Acting exasperated with me, she shook her head.
“There are people in your country who want me to succeed in taking out El Loro.”
“Huh. I bet.”
“I have been groomed my entire life for this.”
“For what?”
She flung out her hand. “All of this.”
“To assassinate El Loro?”
“Maybe.” She shrugged. “But more than that. Things that I cannot talk to you about. I may be the resistance leader in Guatemala, but I also must do certain things for others in order for our movement to succeed. I do certain things, I have money and resources we need for our own goals.”
“What are your goals, Eva?” I said. “I guess I’m not sure I understand.”
“My goal is to restore my country to its former glory. My goal is an educated populace and to make Guatemala a world power. We were once great. We can be again.”
“I’m sorry I don’t know much about your country’s history.”
She rolled her eyes. “Of course you don’t. Nobody does. Did you know they just discovered evidence that an advanced civilization–equal to ancient Greece and China—existed in Central America?”
I shook my head.
“Radar technology has shown that buried in the jungles of the Peten region, there are remains of more than 60,000 buildings,” she said. “The Mayans had cities of 10 to 15 million. We had elevated highways. We had farms. We had irrigation systems. We had an agricultural support system that fed the masses–1,200 years ago. We had all of it. I want to restore that greatness at the same time we preserve our natural beauty and resources. I was born to do this.”
She suddenly grew quiet, seemingly exhausted by her passionate outburst.
We left the airport and headed north. After about twenty minutes, Eva pulled over in a suburban neighborhood with l
arge tract houses. A few kids played outside on the lawn, and one woman walked by with a baby stroller without glancing our way.
After a few minutes, a silver Honda Civic drove up besides us.
Eva rolled down her window. The driver of the Civic, a man in his twenties with olive skin, flashed a smile.
“Jefe.” Boss.
“Manuel.” She was cool as a cucumber.
“We tried. We followed him to the I-95 and then they lost him. His driver was Mario Andretti, man. Like Danica Patrick, maybe even. Poof. Gone.” He splayed his fingers in the air.
“Okay.” Eva said. “Put the word out on the street. He won’t get far.”
The car pulled away. Eva started the engine and made a U-turn.
“How come everybody can see your face here?”
“We are in America, now,”
It didn’t answer my question.
“So, here they can know you.”
“Here they do know me,” she said, tossing her long hair. “Besides. The time for secrecy has ended. Now, I want to be known. Soon all will know me. The pieces are in place.”

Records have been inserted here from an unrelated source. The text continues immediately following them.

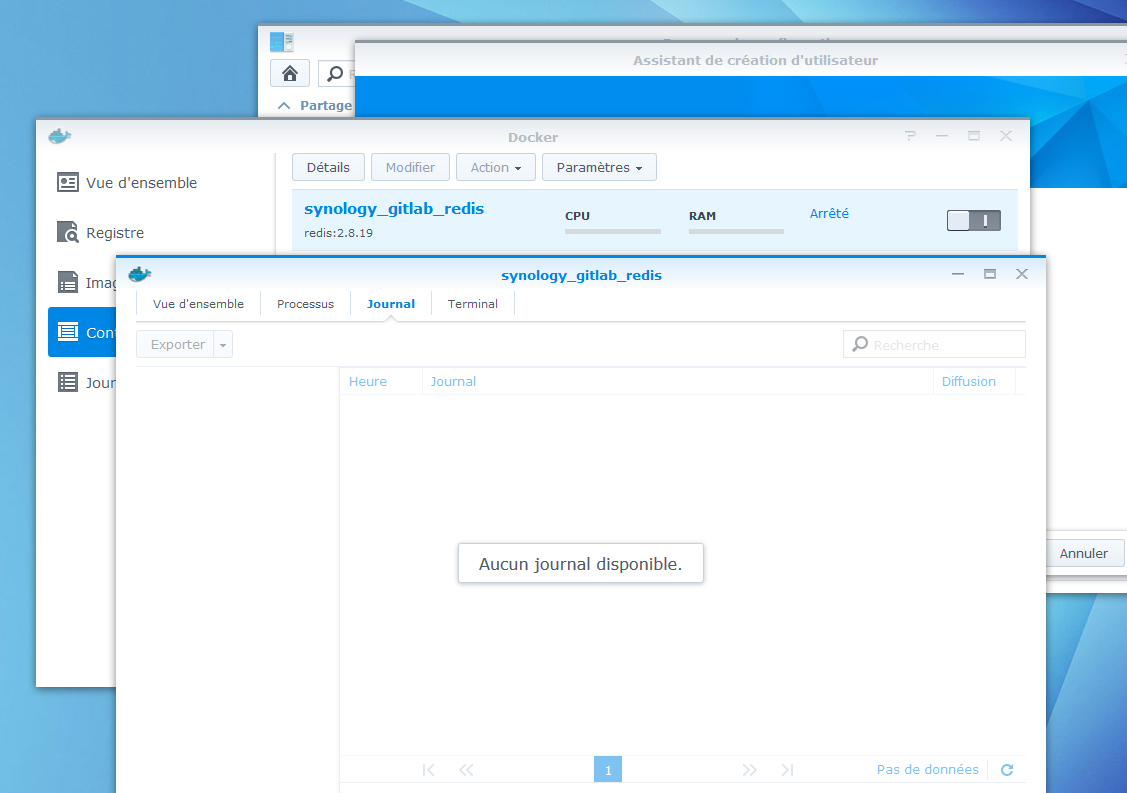Open the Vue d'ensemble container tab
The height and width of the screenshot is (793, 1127).
(x=198, y=304)
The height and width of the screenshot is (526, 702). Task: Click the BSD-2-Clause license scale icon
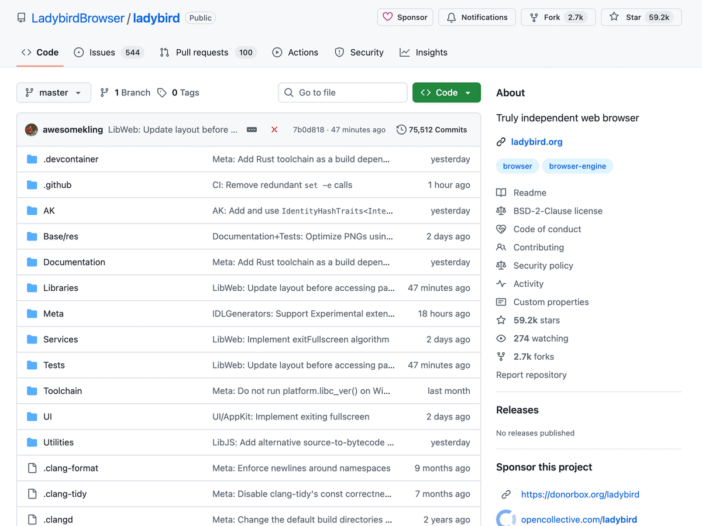(x=502, y=211)
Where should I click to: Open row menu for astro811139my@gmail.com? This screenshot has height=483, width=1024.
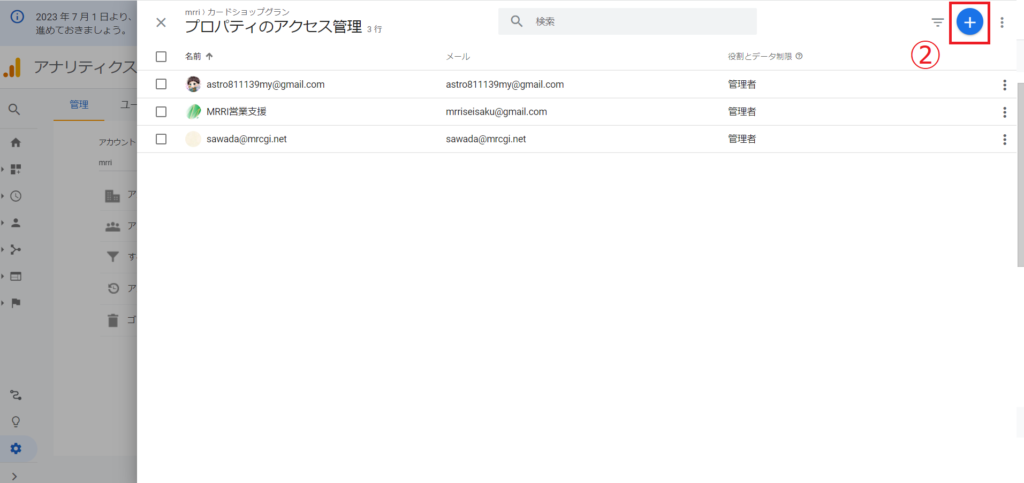click(x=1004, y=85)
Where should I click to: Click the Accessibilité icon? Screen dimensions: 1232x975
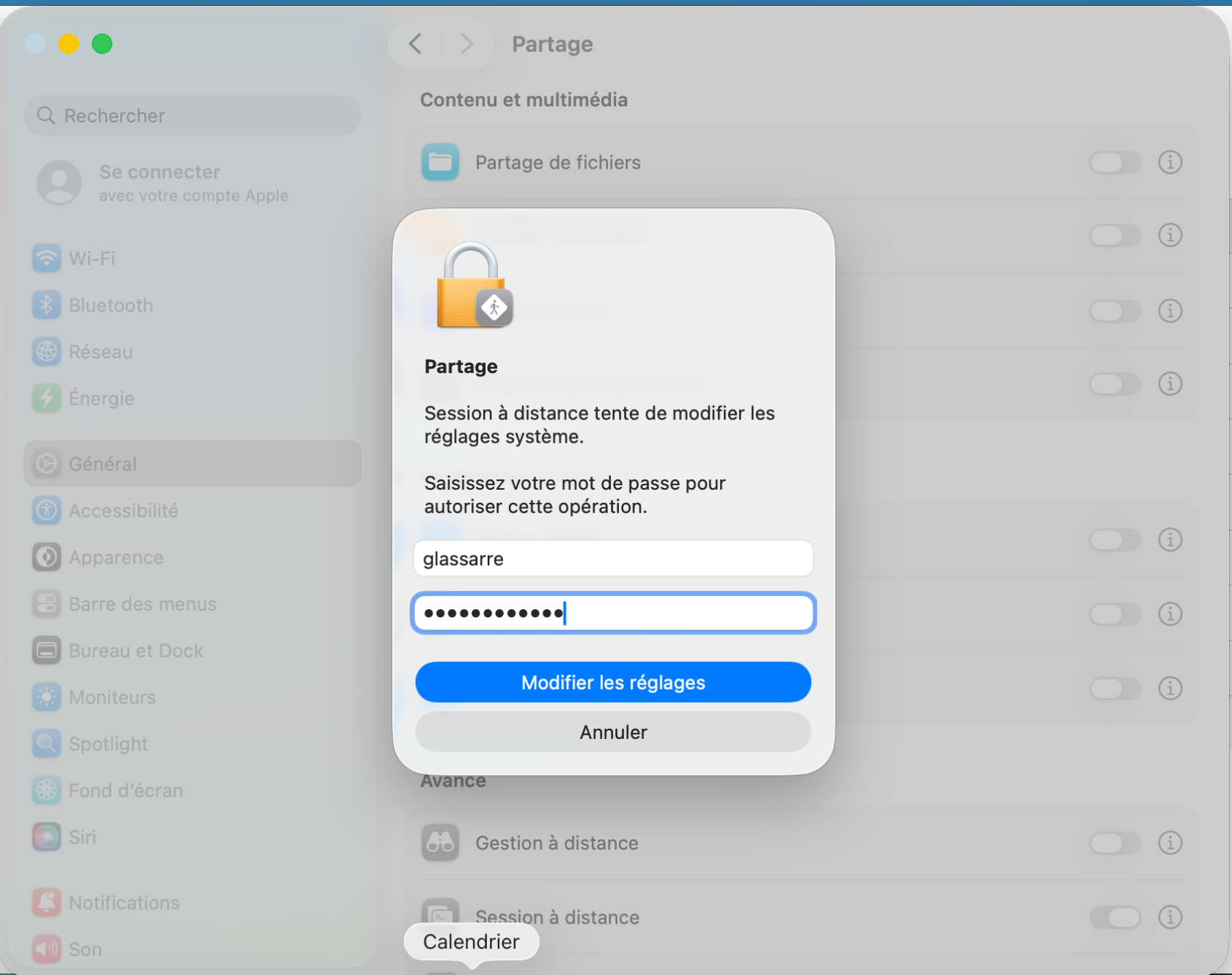46,510
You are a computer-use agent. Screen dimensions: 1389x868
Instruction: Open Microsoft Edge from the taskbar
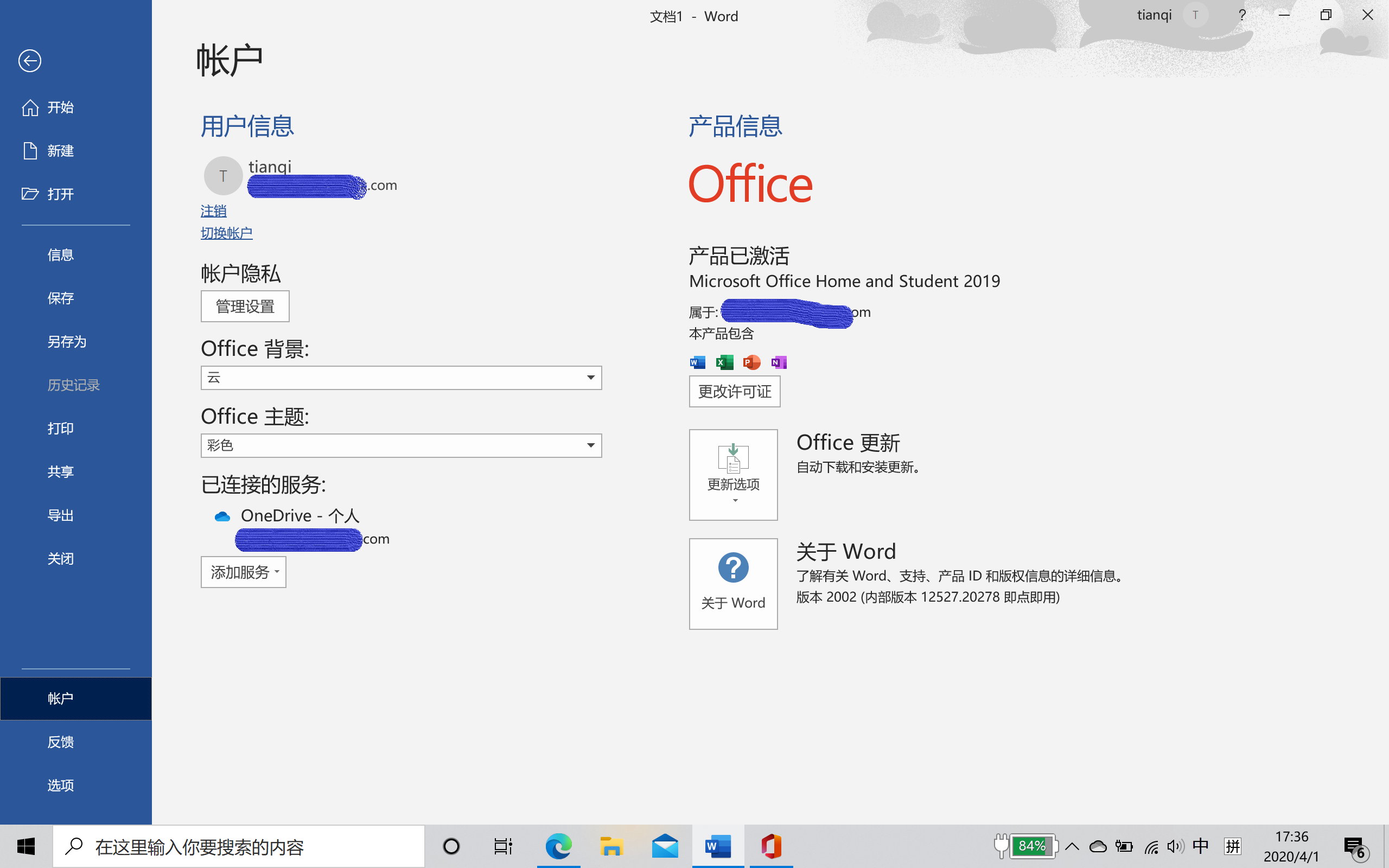tap(558, 846)
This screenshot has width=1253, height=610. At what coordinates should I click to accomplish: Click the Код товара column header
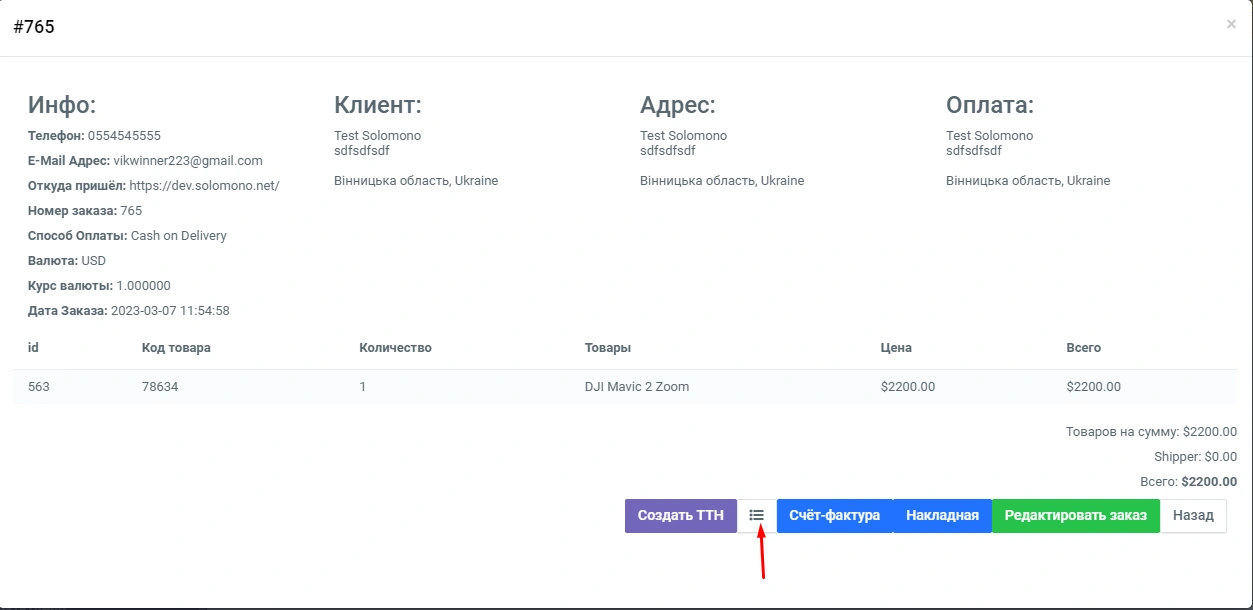[176, 348]
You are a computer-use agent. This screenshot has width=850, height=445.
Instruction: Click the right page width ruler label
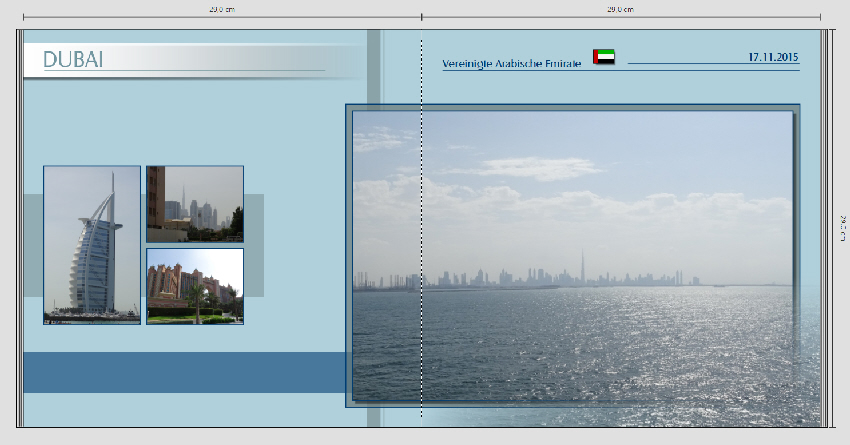tap(620, 9)
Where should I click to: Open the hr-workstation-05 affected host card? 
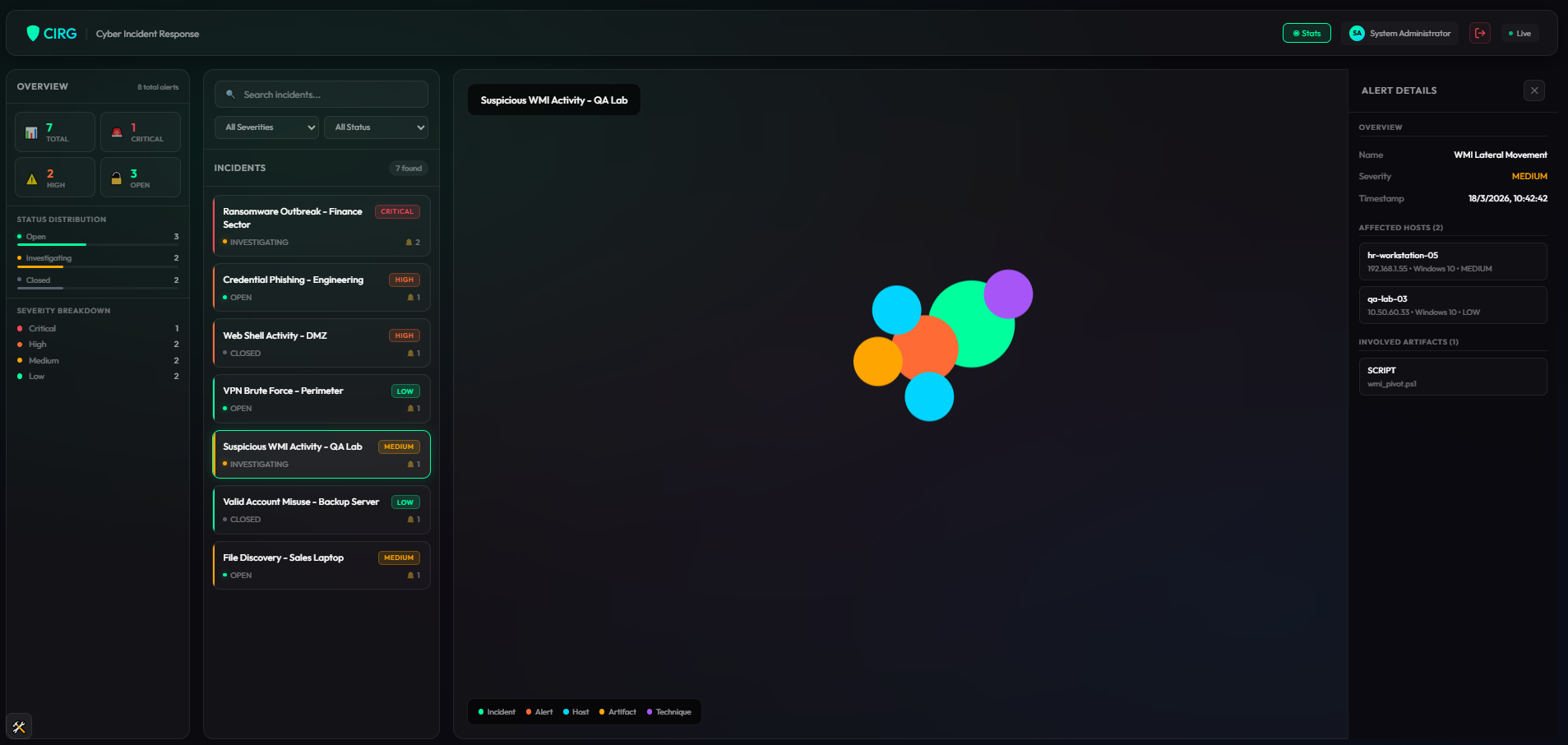tap(1452, 261)
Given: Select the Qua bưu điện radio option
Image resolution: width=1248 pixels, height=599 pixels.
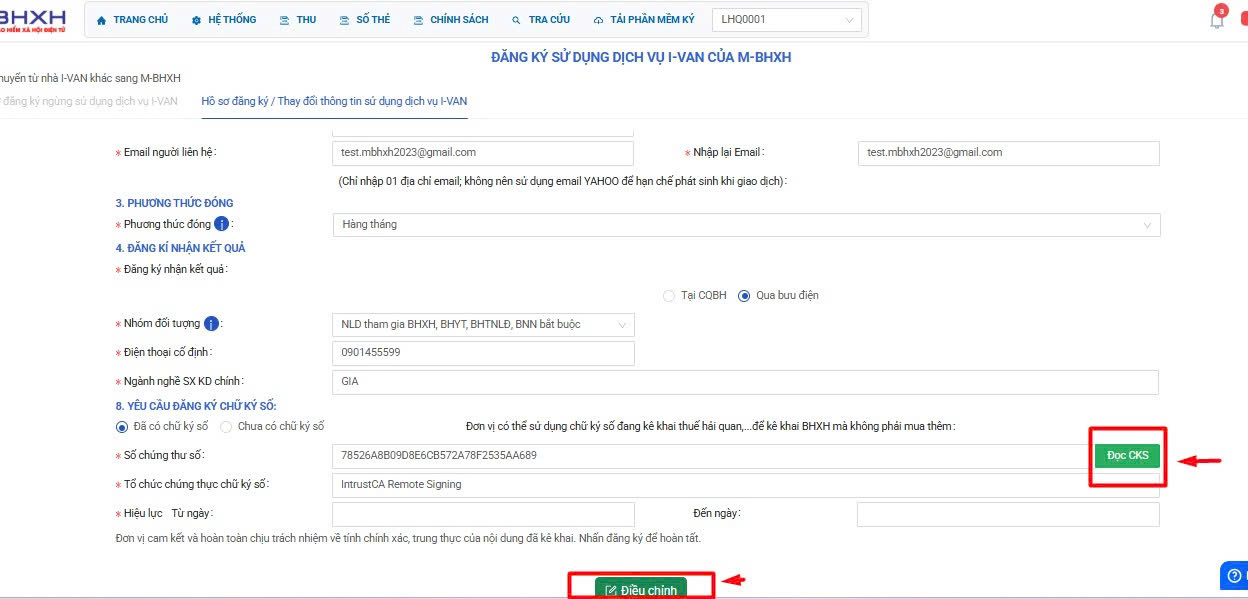Looking at the screenshot, I should coord(744,296).
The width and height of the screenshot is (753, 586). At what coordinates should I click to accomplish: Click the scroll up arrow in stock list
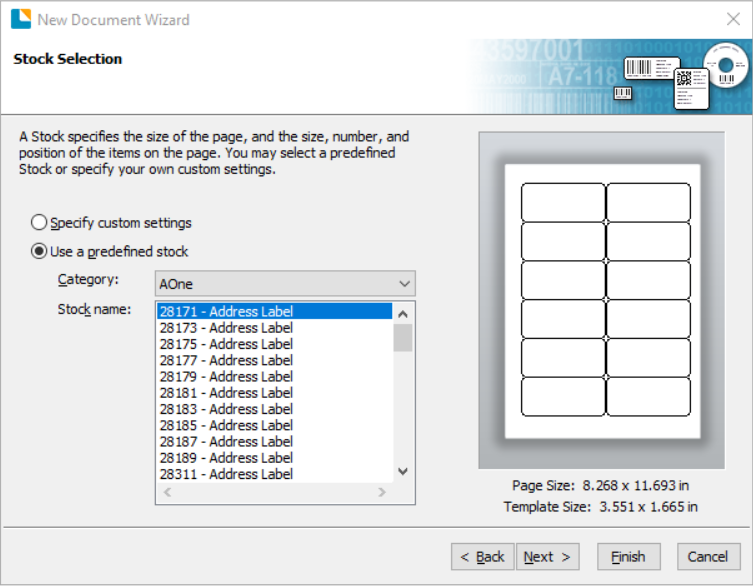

She stared straight ahead, dismissing me. Something about her words made me wary. Then her phone rang. I tried to listen, but couldn’t hear the voice on the other end.
“Si. Si. Aqui. Okay.” She clicked off.
“He could be on his way to New Orleans by now,” I said. This was increasingly feeling like a wild goose chase.
“No.” Eva shook her head. “That call? My men said he is still in the Miami area.”
“Let me out.” I reached for the door handle. “Now.”
“That’s impossible.”
“Then give me your phone. I’m calling my husband.” I wasn’t sure I could, but now that I was back in the States I could call him. Suddenly, I wanted Donovan to be with me more than anything. He was somewhere in the jungles of Guatemala and probably pissed off and worried about me. I hoped he’d understand. I couldn’t let El Loro escape. Our lives would be ruined.
We would either end up dead or live in constant fear of El Loro’s violence against our family.
“I’m sorry. I can’t do that. This phone line must be kept open at all times for the movement.”